Content of the material
- Topic Observing trees to find patterns
- Focus Questions
- Activity 1
- Background information
- Measuring height of trees, buildings, poles,
- Using shadows to measure:
- Using a clinometer to measure height
- Directions to create a clinometer.
- Extension information:
- The bottle-opener dendrometer:
- How to find the height of an object using trigonometry? – examples
Topic Observing trees to find patterns
- There are relationships between the height of an object and its shadow.
- There is a relationship between the distance from a tree and the angle to the top of that tree from a point at that distance.
- There are relationships among species of trees.
- There are relationships among conifers.
- There are relationships among deciduous trees.
- How can we find height? See six ways to measure height.
- How big are trees?
- How big is that tree?
- What measurements of trees are important?
- What does, how tall a tree? mean?
- What does trunk size mean?
- What does the size of the crown mean?
- Why do people need to know sizes of trees?
- Are trees proportional?
- Is there a relationship to the diameter of the trunk and its height?
- Is there a relationship to the height and the trunk?
- ThIs there a relationship to the e height and the crown size?
- Do certain types of trees have unique proportions?
- What other information can be collected about trees that is helpful for people to know?
50 meter cord with meter marks and one meter marked in cm, protractor, clinometer, sheets of graph paper, calculator
Photograph and collect information about several kinds of trees.
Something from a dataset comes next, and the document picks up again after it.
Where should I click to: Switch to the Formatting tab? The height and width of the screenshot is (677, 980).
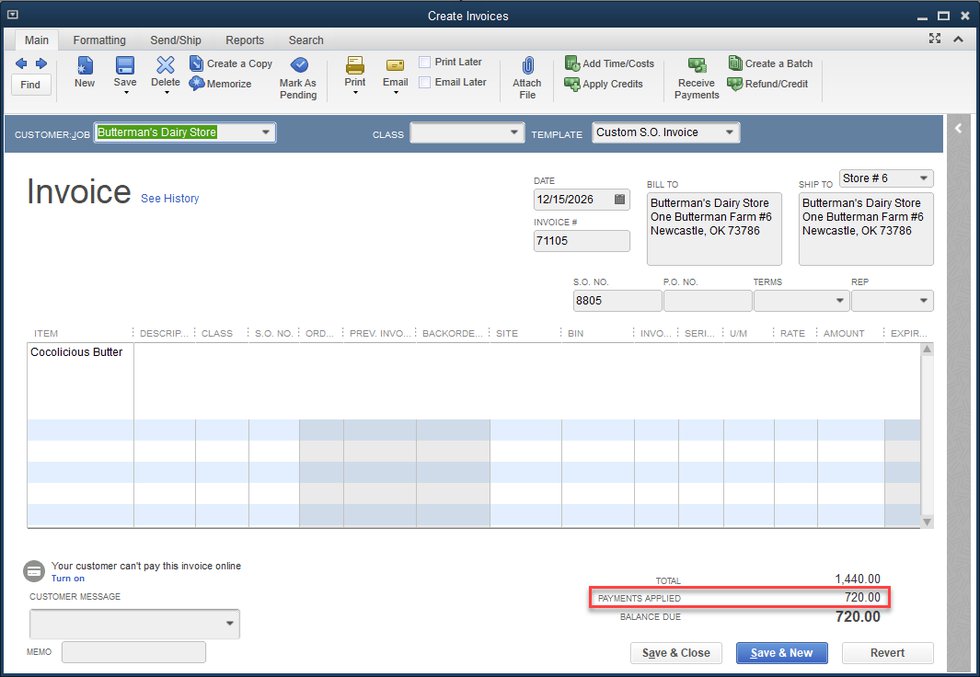point(99,40)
Could measure the height, diameter, and crown of several similar and different kinds (species) of trees, record the data, organize it, draw it to scale, graph it, and discover patterns.
Circumference of a tree can be measured directly with the cm and m cord.
Diameter of a tree can be calculated from the circumference or estimated with a direct measurement or using a Biltmore stick.
Crown can be measured indirectly underneath the tree on the ground with the cm and m cord.
Height of a tree can be estimated several ways. See six ways to measure height.
Measuring height of trees, buildings, poles,
Find a tree, building, pole, or other tall object.
Guess the height.
What is your guess? ________________
Remember to label your answer as to feet and inches and meters and centimeters. A number by itself is meaningless.
At first your guesses may not be very close, but the more guesses and measurements made the more accurate you will be.
There are several ways you can measure height without acutally measuring it from the top to the bottom by hand.
One way is to use a person as a, measuring stick. It is easier to select a person who is three, four or five feet tall.
Have this person stand next to a pole or tree in front of it.
The measurer should move 25 – 50 feet away from both, depending on the height, the taller the further.
Use a transparent grid or a ruler.
Looking through the transparency slowly move away from them to you find a spot where the student, in front of the tree or pole, measures exactly a certain number of squares on the grid, or inches on the ruler and you can see all of the tree or pole on the grid.
Count how many squares on the grid the person is and how many squares there are from the ground to the top of the tree.
If you used a ruler and the person standing beside the pole measured one inch, what did the tree measure in inches?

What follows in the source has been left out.